Collected data entries:
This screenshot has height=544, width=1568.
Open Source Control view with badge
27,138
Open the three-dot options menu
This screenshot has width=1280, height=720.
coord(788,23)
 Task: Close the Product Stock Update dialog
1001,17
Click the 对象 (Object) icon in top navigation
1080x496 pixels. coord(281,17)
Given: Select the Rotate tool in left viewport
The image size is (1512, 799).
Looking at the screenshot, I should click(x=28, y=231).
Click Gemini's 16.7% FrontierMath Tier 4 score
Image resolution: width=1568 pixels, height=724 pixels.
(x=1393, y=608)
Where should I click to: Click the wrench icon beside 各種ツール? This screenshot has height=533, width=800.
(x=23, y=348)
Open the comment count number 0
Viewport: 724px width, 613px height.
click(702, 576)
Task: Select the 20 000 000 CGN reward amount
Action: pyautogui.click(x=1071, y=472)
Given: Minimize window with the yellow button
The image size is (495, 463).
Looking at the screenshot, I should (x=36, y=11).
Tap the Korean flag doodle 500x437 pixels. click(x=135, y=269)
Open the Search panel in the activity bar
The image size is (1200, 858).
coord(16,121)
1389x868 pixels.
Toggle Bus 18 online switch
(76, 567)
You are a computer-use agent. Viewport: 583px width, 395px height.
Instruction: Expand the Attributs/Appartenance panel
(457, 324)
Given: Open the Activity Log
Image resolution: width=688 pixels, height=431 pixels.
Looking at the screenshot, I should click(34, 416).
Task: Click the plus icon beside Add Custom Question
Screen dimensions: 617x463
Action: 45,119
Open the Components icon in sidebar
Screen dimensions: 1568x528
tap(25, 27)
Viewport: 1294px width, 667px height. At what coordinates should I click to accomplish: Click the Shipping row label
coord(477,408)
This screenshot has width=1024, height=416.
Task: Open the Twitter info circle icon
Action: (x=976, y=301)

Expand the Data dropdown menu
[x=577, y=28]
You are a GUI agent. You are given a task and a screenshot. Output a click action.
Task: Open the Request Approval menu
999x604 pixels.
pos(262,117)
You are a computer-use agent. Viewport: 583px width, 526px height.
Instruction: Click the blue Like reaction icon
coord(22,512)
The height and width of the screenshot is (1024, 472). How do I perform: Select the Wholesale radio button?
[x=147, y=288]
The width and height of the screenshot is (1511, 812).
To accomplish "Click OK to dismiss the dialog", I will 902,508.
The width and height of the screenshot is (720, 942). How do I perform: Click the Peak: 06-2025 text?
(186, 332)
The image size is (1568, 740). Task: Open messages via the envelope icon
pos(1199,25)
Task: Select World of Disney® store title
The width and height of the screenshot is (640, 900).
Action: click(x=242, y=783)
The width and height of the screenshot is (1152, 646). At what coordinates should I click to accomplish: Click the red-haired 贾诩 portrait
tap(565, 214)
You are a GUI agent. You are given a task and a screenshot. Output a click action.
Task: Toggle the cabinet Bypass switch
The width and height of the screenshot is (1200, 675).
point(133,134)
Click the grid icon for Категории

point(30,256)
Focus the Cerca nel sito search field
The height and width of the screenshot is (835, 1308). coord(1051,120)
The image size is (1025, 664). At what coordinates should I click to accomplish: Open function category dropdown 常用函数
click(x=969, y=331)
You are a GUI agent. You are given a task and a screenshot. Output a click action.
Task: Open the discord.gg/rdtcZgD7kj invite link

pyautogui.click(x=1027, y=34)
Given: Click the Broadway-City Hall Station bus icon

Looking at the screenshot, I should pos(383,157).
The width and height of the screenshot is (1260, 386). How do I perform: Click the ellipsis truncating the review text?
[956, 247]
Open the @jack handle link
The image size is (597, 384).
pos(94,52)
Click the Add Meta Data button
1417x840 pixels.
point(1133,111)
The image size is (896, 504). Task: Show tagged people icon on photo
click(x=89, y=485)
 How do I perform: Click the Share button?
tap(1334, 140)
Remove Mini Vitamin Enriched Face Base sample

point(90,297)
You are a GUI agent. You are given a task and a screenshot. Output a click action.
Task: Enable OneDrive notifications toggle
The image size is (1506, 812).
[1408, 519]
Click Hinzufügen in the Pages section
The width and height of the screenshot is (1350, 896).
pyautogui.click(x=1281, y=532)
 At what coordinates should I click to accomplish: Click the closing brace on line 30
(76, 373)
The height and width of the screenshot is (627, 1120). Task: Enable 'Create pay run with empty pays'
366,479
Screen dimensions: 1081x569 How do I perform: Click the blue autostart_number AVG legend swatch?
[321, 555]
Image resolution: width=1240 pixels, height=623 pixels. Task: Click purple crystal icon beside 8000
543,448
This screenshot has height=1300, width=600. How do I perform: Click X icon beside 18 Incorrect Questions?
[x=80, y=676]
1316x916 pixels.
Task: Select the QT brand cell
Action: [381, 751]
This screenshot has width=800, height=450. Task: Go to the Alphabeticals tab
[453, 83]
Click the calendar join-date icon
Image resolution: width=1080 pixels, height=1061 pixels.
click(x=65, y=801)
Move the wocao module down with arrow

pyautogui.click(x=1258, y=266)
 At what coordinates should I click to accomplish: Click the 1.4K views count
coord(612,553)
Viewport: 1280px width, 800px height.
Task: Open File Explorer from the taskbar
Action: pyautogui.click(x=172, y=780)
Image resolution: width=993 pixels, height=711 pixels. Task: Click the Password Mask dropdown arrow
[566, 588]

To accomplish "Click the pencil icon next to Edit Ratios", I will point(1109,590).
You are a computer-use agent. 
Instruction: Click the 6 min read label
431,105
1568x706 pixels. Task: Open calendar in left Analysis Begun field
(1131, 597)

■ **Work item**
Within the entries above, report how many lines include "computer", and keep the answer to the number.

■ **Answer for this exercise**
3